* Aim of the exercise *
Take the entries below and print, exactly, the stretch from the line containing "This screenshot has width=896, height=1355." through the line containing "Task: Click the pause simulation icon", both included.

* Stored data *
════════════════════

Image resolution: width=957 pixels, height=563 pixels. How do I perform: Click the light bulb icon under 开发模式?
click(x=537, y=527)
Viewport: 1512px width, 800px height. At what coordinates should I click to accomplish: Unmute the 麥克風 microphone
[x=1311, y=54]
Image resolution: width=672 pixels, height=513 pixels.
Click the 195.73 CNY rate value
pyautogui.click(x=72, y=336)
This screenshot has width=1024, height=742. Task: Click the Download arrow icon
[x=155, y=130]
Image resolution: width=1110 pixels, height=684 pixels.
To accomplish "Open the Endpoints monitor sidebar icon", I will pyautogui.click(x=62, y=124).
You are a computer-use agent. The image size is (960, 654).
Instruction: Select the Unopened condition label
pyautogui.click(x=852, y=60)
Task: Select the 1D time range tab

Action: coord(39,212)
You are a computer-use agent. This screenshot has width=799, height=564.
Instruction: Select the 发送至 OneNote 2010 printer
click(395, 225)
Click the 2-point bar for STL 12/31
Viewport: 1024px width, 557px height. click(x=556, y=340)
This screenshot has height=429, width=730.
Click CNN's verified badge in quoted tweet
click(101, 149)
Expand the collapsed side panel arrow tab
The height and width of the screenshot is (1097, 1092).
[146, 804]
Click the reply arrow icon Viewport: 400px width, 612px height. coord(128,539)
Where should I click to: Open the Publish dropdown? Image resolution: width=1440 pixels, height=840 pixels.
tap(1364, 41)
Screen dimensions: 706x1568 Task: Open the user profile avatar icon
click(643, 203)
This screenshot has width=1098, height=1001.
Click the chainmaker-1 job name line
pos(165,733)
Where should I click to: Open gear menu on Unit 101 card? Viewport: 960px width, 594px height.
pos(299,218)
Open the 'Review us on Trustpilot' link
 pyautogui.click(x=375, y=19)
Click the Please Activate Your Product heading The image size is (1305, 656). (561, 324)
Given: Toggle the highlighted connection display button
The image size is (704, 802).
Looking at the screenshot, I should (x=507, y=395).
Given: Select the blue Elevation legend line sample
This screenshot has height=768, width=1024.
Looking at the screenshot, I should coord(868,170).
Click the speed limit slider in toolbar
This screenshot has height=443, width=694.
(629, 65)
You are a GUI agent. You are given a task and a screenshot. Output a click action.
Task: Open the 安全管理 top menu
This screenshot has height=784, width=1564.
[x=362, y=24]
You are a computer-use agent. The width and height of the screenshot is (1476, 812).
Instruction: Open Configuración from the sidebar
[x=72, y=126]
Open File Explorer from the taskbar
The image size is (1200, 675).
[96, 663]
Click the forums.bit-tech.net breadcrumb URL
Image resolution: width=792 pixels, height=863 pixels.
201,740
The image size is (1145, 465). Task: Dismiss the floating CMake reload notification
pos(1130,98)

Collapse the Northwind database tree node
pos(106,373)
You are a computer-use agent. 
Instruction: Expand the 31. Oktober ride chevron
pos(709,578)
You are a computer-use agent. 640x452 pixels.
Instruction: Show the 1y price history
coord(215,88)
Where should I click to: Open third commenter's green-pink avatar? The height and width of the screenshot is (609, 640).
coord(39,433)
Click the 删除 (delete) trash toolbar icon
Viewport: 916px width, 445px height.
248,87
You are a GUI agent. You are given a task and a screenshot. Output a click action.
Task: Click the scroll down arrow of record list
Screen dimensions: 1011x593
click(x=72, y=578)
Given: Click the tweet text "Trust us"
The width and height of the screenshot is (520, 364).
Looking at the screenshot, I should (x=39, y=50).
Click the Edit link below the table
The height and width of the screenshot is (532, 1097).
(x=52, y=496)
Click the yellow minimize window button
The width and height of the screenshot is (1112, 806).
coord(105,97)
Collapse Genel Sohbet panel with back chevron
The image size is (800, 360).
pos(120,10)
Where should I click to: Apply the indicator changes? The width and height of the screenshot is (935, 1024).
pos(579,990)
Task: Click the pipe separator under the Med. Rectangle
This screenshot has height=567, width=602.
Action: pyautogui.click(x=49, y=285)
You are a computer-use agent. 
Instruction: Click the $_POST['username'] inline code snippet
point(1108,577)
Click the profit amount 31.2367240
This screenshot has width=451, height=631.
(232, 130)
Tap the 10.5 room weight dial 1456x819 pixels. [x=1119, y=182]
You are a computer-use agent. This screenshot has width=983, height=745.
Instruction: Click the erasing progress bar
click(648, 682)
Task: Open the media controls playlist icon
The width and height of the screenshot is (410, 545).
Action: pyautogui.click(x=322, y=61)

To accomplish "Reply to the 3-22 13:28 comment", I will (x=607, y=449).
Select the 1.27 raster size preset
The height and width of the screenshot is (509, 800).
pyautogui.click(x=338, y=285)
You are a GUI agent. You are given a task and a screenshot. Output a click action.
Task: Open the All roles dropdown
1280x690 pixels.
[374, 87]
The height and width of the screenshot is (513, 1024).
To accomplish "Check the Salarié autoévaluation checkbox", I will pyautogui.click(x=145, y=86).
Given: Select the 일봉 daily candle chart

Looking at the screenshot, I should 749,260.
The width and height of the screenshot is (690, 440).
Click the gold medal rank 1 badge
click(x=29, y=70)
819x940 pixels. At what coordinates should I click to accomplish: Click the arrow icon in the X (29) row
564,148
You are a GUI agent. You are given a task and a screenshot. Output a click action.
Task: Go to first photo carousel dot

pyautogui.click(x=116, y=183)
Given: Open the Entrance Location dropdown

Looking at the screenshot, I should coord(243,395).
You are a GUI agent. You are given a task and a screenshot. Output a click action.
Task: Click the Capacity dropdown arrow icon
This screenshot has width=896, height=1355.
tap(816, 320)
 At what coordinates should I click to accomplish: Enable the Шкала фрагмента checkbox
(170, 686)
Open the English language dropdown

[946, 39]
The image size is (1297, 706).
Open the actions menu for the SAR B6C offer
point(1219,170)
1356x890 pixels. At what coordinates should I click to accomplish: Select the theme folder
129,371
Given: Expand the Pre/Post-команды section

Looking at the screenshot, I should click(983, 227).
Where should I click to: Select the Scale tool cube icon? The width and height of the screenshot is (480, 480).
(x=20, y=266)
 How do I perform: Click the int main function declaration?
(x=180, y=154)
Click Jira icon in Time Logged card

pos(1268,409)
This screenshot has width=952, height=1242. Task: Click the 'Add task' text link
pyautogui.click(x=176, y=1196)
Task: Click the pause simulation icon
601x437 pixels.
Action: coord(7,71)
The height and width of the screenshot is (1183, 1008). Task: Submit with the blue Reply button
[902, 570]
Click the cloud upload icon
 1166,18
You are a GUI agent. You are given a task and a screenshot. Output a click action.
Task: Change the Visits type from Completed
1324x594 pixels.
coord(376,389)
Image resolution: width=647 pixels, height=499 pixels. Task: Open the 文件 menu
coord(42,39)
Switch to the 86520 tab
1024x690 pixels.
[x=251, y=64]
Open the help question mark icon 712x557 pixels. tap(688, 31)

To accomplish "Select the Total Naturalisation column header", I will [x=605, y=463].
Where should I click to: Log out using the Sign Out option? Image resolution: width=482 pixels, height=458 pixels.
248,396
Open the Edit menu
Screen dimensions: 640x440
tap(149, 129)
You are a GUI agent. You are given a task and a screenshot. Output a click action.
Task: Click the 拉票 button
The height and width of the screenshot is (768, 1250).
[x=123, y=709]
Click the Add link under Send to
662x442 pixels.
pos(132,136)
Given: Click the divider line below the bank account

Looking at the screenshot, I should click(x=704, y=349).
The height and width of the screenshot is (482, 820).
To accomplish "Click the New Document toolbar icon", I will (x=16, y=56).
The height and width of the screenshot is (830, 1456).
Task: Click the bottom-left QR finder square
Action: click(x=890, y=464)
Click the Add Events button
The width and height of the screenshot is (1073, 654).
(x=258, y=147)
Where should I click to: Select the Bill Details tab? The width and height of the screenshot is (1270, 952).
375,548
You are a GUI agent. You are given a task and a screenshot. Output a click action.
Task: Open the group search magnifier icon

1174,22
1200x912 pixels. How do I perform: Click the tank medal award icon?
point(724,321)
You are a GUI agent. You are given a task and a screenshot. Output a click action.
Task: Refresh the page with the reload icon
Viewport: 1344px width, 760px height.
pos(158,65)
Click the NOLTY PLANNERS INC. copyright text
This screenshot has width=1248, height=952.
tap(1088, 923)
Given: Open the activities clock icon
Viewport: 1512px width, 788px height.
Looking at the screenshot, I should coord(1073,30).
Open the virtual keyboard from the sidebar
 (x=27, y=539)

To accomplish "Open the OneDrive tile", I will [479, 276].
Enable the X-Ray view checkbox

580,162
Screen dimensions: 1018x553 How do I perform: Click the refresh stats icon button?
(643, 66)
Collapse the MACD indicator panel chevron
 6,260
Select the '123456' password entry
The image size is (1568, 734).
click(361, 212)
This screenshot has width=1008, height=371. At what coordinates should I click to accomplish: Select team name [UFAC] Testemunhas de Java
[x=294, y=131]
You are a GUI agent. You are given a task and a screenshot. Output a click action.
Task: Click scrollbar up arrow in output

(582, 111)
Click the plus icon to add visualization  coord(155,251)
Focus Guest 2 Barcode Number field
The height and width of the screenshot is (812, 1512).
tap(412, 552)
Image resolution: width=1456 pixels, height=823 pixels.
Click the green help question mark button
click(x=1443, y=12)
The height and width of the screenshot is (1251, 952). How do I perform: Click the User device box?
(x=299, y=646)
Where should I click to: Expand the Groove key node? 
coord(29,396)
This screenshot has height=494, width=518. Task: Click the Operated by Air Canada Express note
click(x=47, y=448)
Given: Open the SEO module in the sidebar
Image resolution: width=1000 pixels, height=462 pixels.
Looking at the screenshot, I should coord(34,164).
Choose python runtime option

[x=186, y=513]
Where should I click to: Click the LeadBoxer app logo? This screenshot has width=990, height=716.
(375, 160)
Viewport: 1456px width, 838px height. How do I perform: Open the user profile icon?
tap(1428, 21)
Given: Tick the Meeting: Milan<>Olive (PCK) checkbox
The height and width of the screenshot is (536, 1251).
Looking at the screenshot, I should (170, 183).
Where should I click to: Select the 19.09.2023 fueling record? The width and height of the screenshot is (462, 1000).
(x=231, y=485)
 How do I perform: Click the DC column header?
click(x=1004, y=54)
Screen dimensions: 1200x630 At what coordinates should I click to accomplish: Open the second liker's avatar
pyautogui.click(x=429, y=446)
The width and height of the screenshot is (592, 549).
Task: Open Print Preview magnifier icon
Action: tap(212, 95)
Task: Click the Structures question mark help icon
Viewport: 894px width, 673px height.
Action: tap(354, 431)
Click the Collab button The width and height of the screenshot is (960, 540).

════════════════════

* Response to the task *
This screenshot has width=896, height=1355.
tap(816, 320)
 At what coordinates should I click to accomplish: Enable the Шкала фрагмента checkbox
(170, 686)
Open the English language dropdown

[946, 39]
The image size is (1297, 706).
Open the actions menu for the SAR B6C offer
point(1219,170)
1356x890 pixels. At what coordinates should I click to accomplish: Select the theme folder
129,371
Given: Expand the Pre/Post-команды section

Looking at the screenshot, I should click(983, 227).
Where should I click to: Select the Scale tool cube icon? The width and height of the screenshot is (480, 480).
(x=20, y=266)
 How do I perform: Click the int main function declaration?
(x=180, y=154)
Click Jira icon in Time Logged card

pos(1268,409)
This screenshot has width=952, height=1242. Task: Click the 'Add task' text link
pyautogui.click(x=176, y=1196)
Task: Click the pause simulation icon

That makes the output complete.